## Kerjakan berikut ini
A: Salin tanpa diubah bagian tulisan tentang suara Anak Abah, mulai dari kata-kata yang berisi "Aliansi relawan Anies" dan berhenti sesudah "sebagai simbiosis mutualisme.".
B: Teruskan tulisan tentang suara Anak Abah, mulai setelah kalimat terakhir yang ada.

## Cuplikan tulisan
========
Suara Anak Abah Itu Moral, Tak Untuk Dijual
Oleh: Ady Amar, Kolumnis
Komunitas Anak Abah terbilang solid untuk tidak memilih salah satu paslon yang ada. Tapi hari-hari ini muncul satu-dua elit relawan bermanuver. Katanya, tak membawa-bawa nama Anies Baswedan. Menjadi absurd jika jasanya dipakai paslon tertentu, tapi nama Anies tak menyembul di sana. Laku elit relawan itu semua mahfum, bagian dari ikhtiar cari tumpangan baru.
Aliansi relawan Anies Baswedan jumlahnya memang seabrek. Saat ini tengah dilirik paslon peserta Pilkada DKJ. Terutama paslon yang diusung KIM Plus, Ridwan Kamil-Suswono. Atau paslon yang diusung PDIP, Pramono Anung-Rano Karno. Belum terdengar elit relawan melipir ke paslon independen Dharma Pongrekun-Kun Wardana, yang memang "miskin" amunisi. Karenanya, menjadi tak menarik untuk didekati.
Perburuan pun muncul mendekat atau didekati, dan karenanya saling dipertemukan oleh kepentingan yang sama. Semua kemudian memahaminya sebagai simbiosis mutualisme.
========
## Materi yang ditampilkan

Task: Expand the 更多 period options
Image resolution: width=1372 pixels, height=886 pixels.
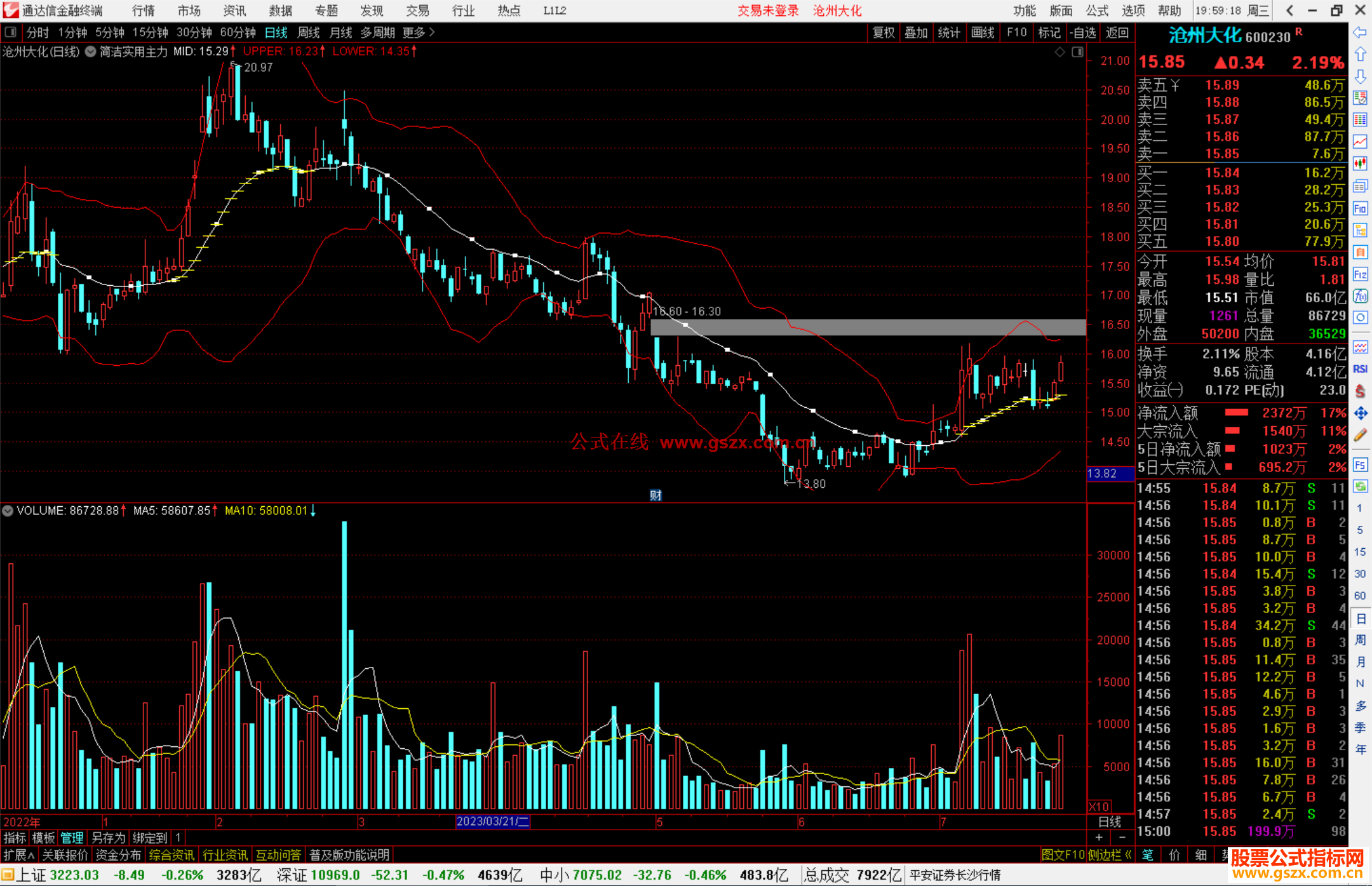Action: 419,32
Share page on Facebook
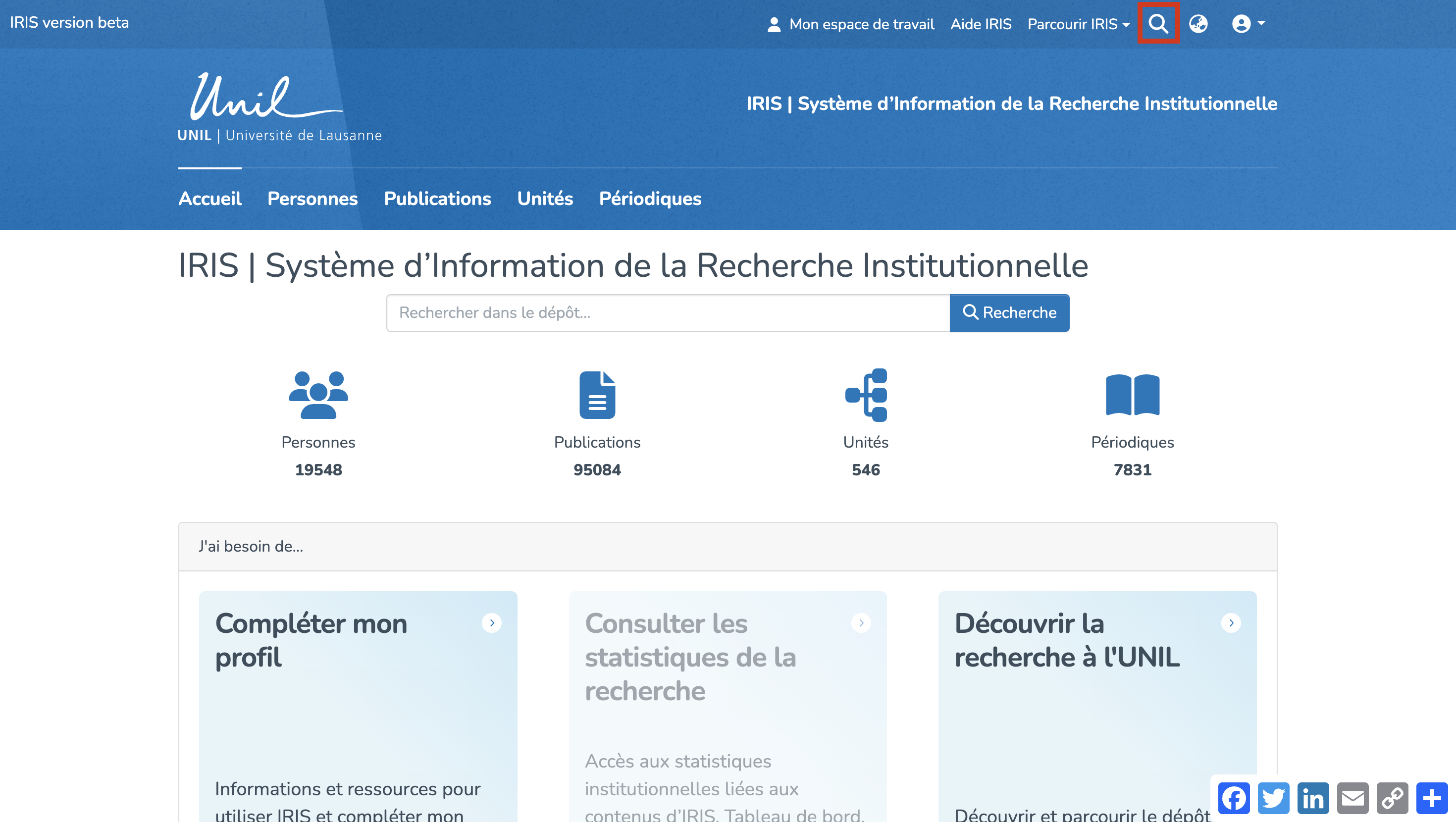 click(x=1234, y=798)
========
## Jawaban akhir
A:
Aliansi relawan Anies Baswedan jumlahnya memang seabrek. Saat ini tengah dilirik paslon peserta Pilkada DKJ. Terutama paslon yang diusung KIM Plus, Ridwan Kamil-Suswono. Atau paslon yang diusung PDIP, Pramono Anung-Rano Karno. Belum terdengar elit relawan melipir ke paslon independen Dharma Pongrekun-Kun Wardana, yang memang "miskin" amunisi. Karenanya, menjadi tak menarik untuk didekati.
Perburuan pun muncul mendekat atau didekati, dan karenanya saling dipertemukan oleh kepentingan yang sama. Semua kemudian memahaminya sebagai simbiosis mutualisme.

B:
Sejak Jum'at 20 September)beredar luas foto satu-dua petinggi relawan Anies yang sumringah dapat Bos baru. Ada yang pose berduaan saling jabat dengan kedua tangan diangkat ke angkasa. Tanda kesepakatan sudah dibuat. Ada pula yang berombongan. Satu elitnya terang-terangan menyatakan akan berjuang memenangkan Ridwan Kamil-Suswono. Tak merasa canggung berfoto ria bersama paslon yang didekatinya--disebut didekati karena didatangi--tanpa risih.
Laku menjijikkan, jika meminjam istilah yang dipakai Geisz Chalifah. Memang tak selayaknya itu dilakukan jika masih mengedepankan sedikit moral. Laku elit relawan itu tak memunculkan sanksi atas pilihan sikapnya. Tapi tidak sanksi moral yang menempel yang bisa disandang seumur hidup. Pula bisa terbawa sampai ke liang lahat.
Sekali lagi, biarkan saja jika putusan memilih tumpangan baru jadi pilihan.
Lalu bersamaan muncul pemberitaan di media massa saling klaim. Relawan Anies bergabung dengan paslon A atau B, seolah itu mewakili suara relawan keseluruhan. Kesan terbangun dengan hadirnya elit relawan Anies
memilih tumpangan baru. Seakan itu mampu membawa serta merta Anak Abah. Klaim yang tak perlu ada pembuktian.
Tak sesederhana yang dibayangkan, seolah Anak Abah bisa diperdagangkan. Itu menghina. Maka biarkan saja klaim para paslon, yang boleh jadi telah diyakinkan, bahwa gerbong yang ditarik akan penuh berisi Anak Abah.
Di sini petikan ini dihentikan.